GLORIE NOSTRANE

Tricarico risuscita nel cimitero grillino

Quarta vita (politica) dell'ex assessore di Chiamparino. Dai natali socialisti alla svolta con i verdi, dalla militanza piddina alla migrazione romana alla corte di Ignazio Marino. Ora tocca alla Appendino fare gli scongiuri

Si scoprono le tombe, si levano i morti, i martiri nostri son tutti risorti. Chissà se anche Roberto Tricarico è da considerarsi tra i martiri del Pd, intanto però risorge tra i sepolcri imbiancati dei grillini, nominato dalla sindaca Chiara Appendino al vertice di Afc, la società che gestisce i cimiteri di Torino. Un incarico che riporta l’ex assessore alla Casa di Sergio Chiamparino nell’agone pubblico. Siederà nel cda in compagnia di Anna Merlin, cinquestelle doc, già consigliera della Città Metropolitana di Torino, e Antonio Colaianni, l'amministratore delegato che la prima cittadina ha deciso di confermare.

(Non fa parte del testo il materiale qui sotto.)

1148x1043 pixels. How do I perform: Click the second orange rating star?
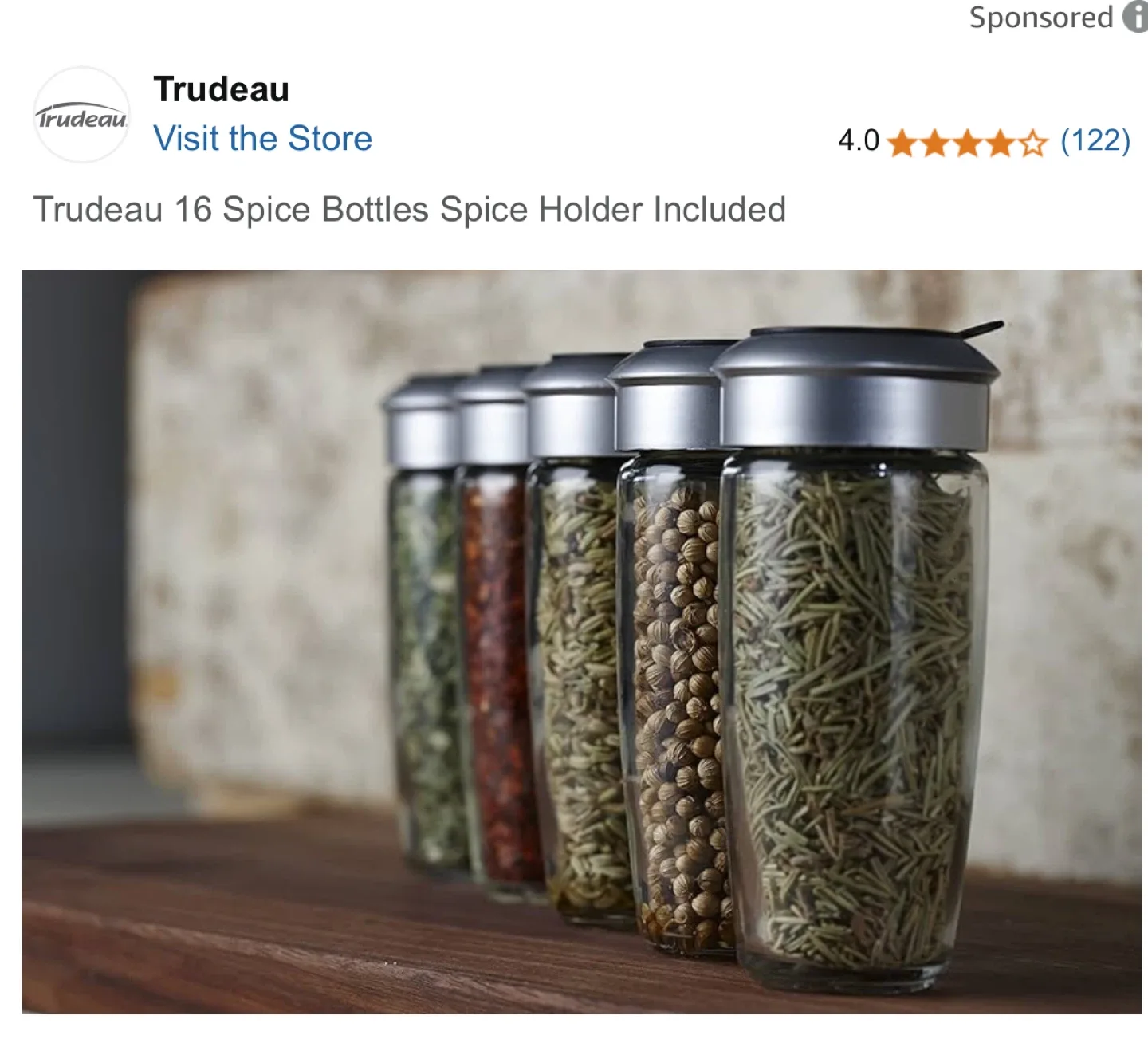coord(934,144)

Un’anima in pena, il Tric. Livoroso per i suoi antichi compagni del Pd che disarcionando Ignazio Marino da sindaco di Roma provocarono anche la fine del suo grande sogno al Campidoglio, dov’era braccio destro del primo cittadino della Capitale. C’era anche Stefano Esposito tra gli assessori che nell’ottobre 2015 si dimisero provocando un effetto domino che portò alla caduta del “Marziano” di lì a qualche settimana. Lo stesso Esposito che, nella prima giunta Chiamparino, affiancava l’allora giovane assessore Tricarico come staffista. Quanti tradimenti ritiene di aver subito “Tric” e quanti lui stesso ne ha consumati. Come quando, da poco iscritto al Psi, voltò le spalle a Giusi La Ganga alla vigilia di un congresso, passando armi e bagagli con la componente guidata da Gabriele Salerno. Giustificò il voltafaccia con “l’adesione ai valori ideali” di colui che non a caso il vecchio ras craxiano definiva con disprezzo l’enfant betè, essendo figlio di Totò Salerno uno dei più noti uomini delle tessere nel Garofano torinese. Tangentopoli era alle porte, lui fiuta l’aria e trova riparo nei Verdi: così eccolo rispuntare tra i corridoi di Palazzo Lascaris dove ottiene un incarico da portaborse dell’allora consigliere regionale Pasquale Cavaliere. Il tempo passa veloce, Tricarico scala il partito e finisce in Sala Rossa nel 1993 sotto le insegne del Sole che ride ed è lui a ridere ancora di più quando nel 2001 Chiamparino lo vuole con sé nella squadra della grande abbuffata olimpica. Un trampolino che lui pensava potesse portarlo fino al piano nobile di Palazzo Civico, ma quando si è trattato di competere per le primarie da sindaco non riesce a ottenere le firme necessarie e così non gli rimase che ripiegare su una candidatura a consigliere. Un’altra delusione arriva quando Piero Fassino lo esclude dalla sua giunta e il gruppo dem in Consiglio sceglie Stefano Lo Russo come capogruppo. È isolato, cerca rifugio a Roma dove Marino lo accoglie al Campidoglio per un paio di anni, neanche il tempo di disfare le valigie. Torna a Torino e si reinventa barista e pure scopre una vena intellettualoide sfornando pistolotti e sermoncini sulle pagine locali del Corsera.

La sua designazione ai Cimiteri di Torino non ha certo fatto piacere al Pd. C’è chi reagisce con rabbia – “Dopo aver pontificato per due anni sui giornali ora vende l’anima al Movimento 5 stelle” – chi scherza sulle sue ambizioni di diventare il consigliori della sindaca: “Se le porterà fortuna come ha fatto con Marino…”.